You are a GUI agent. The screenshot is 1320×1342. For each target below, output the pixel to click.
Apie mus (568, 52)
* * *
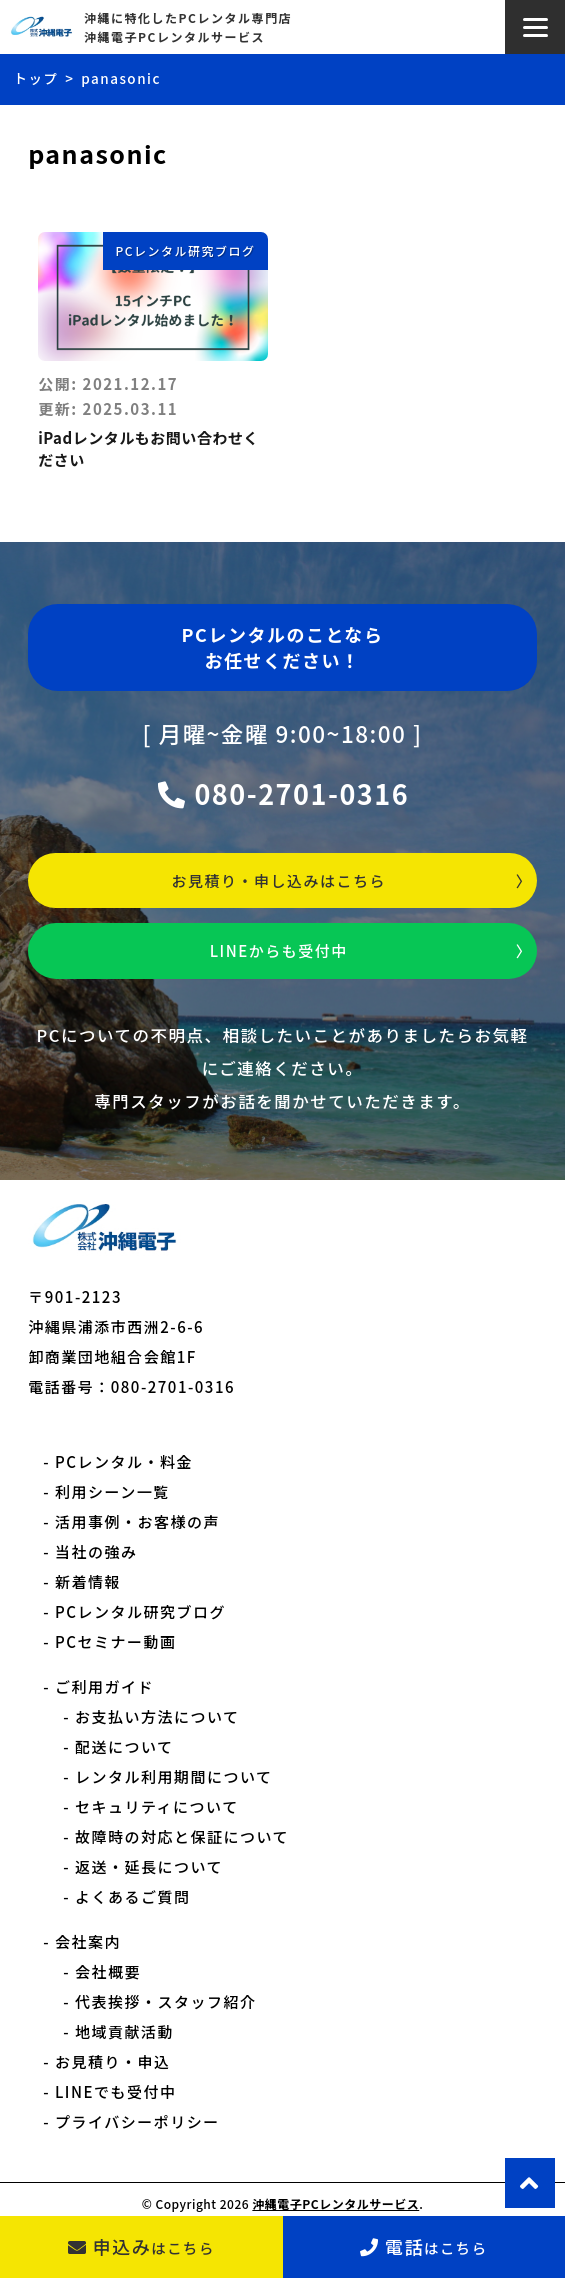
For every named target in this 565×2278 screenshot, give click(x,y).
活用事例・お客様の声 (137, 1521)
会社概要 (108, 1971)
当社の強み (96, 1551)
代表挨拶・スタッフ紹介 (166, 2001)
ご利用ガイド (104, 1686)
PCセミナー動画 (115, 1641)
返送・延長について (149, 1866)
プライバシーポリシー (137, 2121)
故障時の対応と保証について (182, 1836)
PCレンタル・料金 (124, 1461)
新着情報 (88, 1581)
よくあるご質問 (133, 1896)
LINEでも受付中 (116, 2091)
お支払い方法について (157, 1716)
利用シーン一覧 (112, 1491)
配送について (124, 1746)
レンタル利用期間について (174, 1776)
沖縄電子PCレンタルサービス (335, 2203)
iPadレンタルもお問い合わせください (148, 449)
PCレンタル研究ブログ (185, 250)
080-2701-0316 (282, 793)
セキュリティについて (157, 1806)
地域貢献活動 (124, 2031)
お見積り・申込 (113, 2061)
==
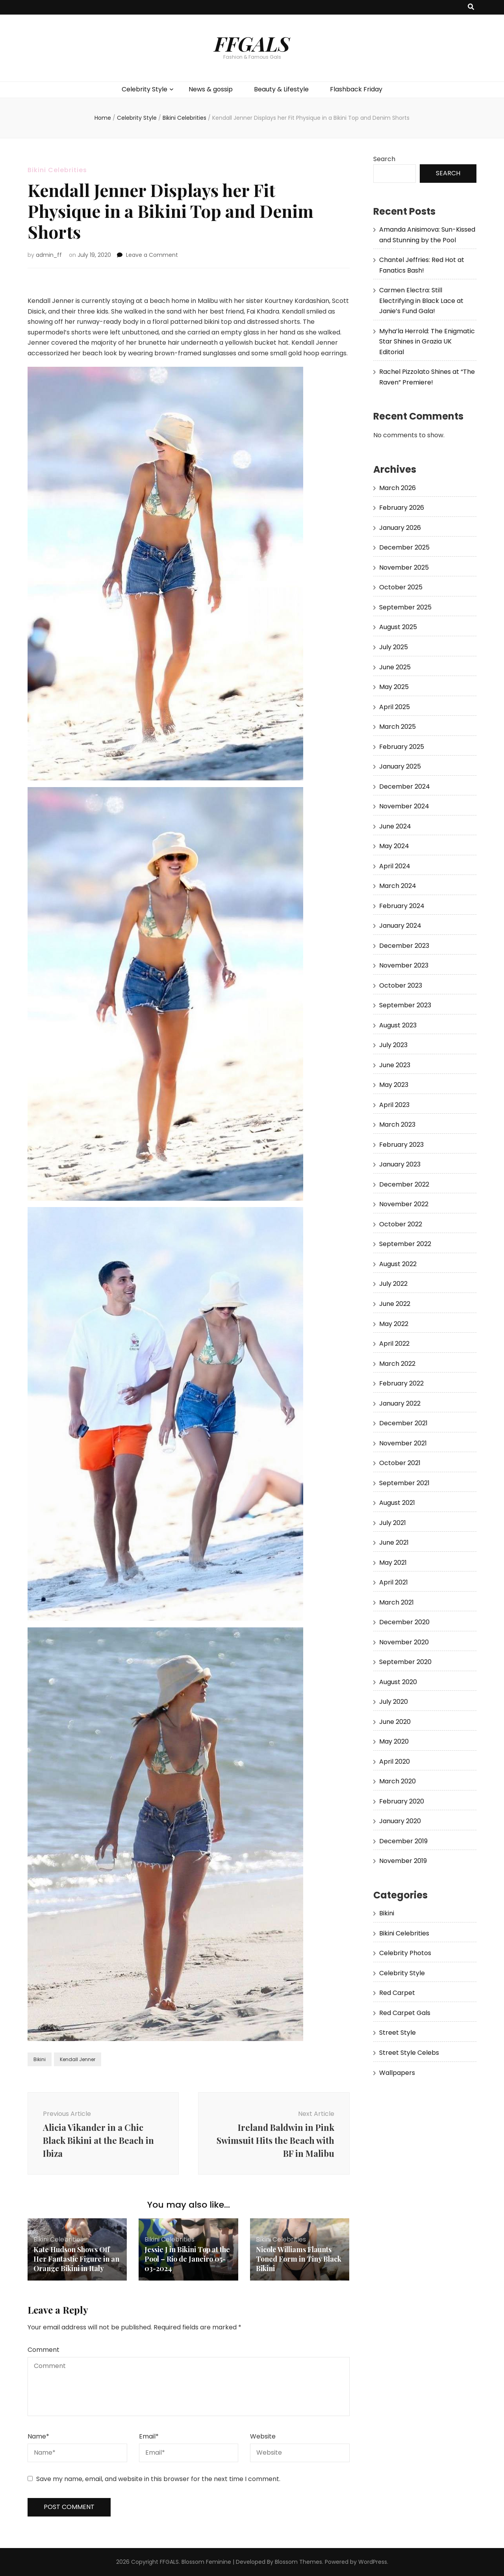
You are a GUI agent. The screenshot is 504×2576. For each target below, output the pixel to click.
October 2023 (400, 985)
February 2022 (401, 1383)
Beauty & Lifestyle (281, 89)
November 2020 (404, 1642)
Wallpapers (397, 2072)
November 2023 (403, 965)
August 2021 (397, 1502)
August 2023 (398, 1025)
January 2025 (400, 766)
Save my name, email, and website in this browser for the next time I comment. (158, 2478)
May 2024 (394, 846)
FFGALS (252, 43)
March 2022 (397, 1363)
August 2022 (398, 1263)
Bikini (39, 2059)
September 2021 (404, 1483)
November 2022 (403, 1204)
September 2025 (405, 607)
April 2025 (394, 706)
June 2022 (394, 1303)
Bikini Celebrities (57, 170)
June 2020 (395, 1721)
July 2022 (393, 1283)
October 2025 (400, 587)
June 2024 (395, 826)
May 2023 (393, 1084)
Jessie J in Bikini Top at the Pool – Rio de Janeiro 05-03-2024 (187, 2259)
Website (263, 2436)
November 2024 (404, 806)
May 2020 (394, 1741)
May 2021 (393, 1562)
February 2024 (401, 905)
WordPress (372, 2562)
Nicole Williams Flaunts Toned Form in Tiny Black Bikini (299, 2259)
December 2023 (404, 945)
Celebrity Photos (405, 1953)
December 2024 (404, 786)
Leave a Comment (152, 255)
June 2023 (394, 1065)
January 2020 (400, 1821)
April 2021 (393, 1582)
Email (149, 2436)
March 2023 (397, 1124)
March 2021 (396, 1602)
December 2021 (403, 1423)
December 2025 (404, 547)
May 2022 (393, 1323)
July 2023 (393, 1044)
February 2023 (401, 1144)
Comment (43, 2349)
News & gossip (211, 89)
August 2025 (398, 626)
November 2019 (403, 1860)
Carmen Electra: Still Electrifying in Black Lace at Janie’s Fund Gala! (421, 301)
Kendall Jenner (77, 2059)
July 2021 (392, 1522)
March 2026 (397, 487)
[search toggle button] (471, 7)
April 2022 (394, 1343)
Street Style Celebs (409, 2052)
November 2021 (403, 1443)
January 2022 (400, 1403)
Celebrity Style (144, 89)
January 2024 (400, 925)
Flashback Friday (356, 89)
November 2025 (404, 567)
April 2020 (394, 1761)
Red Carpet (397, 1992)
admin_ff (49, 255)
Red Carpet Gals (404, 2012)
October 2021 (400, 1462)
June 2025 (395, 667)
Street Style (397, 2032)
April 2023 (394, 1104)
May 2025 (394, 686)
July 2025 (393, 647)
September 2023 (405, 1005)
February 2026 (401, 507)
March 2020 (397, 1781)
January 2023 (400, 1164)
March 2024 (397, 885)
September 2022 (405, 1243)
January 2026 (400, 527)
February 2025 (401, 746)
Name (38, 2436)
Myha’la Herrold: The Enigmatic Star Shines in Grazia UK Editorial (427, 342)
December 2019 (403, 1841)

**Requirement**:
Reproduce the records from the line with "January 2025 (400, 766)" through the line with "June 2022 (394, 1303)", substituting "Swimwear" for "Bikini" and leaving everything else unchanged.

**Final result**:
January 2025 (400, 766)
Save my name, email, and website in this browser for the next time I comment. (158, 2478)
May 2024 (394, 846)
FFGALS (252, 43)
March 2022 (397, 1363)
August 2022 (398, 1263)
Swimwear (39, 2059)
September 2021 (404, 1483)
November 2022 (403, 1204)
September 2025 (405, 607)
April 2025 (394, 706)
June 2022 (394, 1303)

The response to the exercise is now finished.